- **TEXT UNDER STUDY**:
((

1) In the regexp, if you are not going to be using a matching group, you can mark it as a non-matching group using '?:', ie /(?:this_group_wont_match)/, so you can use $2, $1, instead of $3, and $2. In your case it would look like this: /\<code(?: lang="(.+?)")?\>(.+?)\<\/code\>/m.
2) Changing code tag into div may not be a good idea if you're planning to have both inline and block code. code tag is by itself an inline element. To use block code it may be better to wrap code in pre.
@Matt, using Rack middleware is an interesting solution for this. I haven't looked into it but does performance become a problem? I imagine it needs to look through every HTML page even if there is no <pre> block on it, and is it possible to cache the results?
@hakunin, thanks for the notes and very good points. I always forget the syntax for non matching parenthesis.
@grigio, I'm not very familiar with these editors, but you just need to determine what they generate for the code syntax and swap that out like I do with the <code> tag in this episode.

))

- **DATASET SECTION**:

((

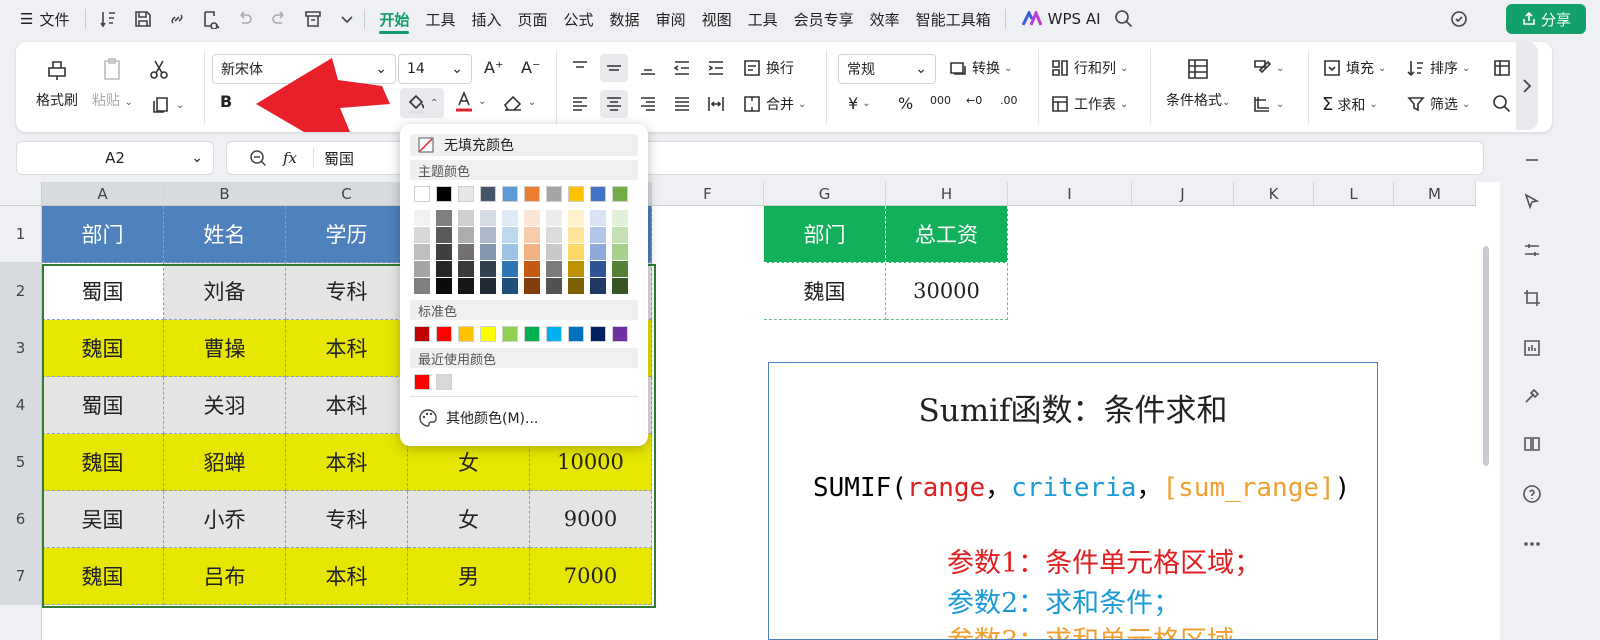  What do you see at coordinates (716, 68) in the screenshot?
I see `indent-increase-button` at bounding box center [716, 68].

))

- **EXERCISE PROMPT**: Please continue the comment thread about swapping out code tags with a regex, picking up after its final reply.

- **SOLVED PROBLEM**:
@Memiux, I'm experimenting with other video codecs because, unfortunately, the Animation codec which I normally use is very buggy in Snow Leopard. I hope to find a solution which is nearly as good quality as Animation.
I was wondering if there were any reasons you chose the ruby-based libraries over javascript libraries, other than the rails-specific target of the screen-cast series?
Hey Ryan,
Thanks for the informative screencast. Looking at the benchmarks, I was wondering how much of Pygments slow performance is from shelling and how much is due to Pygments itself.
I'm not very familiar with this benchmarking stuff though (the next Railscast?:-). On my machine coderay is about the same, 0.24 total and pygmentize is 9.28.
Not to discredit Pygments, I wrote up the following snippet, which may not be that useful for Rails developers. It returns 0.496517 usec to run Pygments 50 times from Python. Not sure exactly how to get more consistent benchmarks between the two.
Nice screncast, as usual :-) But one recommendation would be, instead of re-parsing the code snippet at every request and caching it in the view, it is better to add the parsing as a before_save hook in the model and store the final HTML already pre-rendered in another text column in your table. Then the view has only to display this column instead of the original and because of this, it won't matter which library is faster because you only have to run it once and not at every request.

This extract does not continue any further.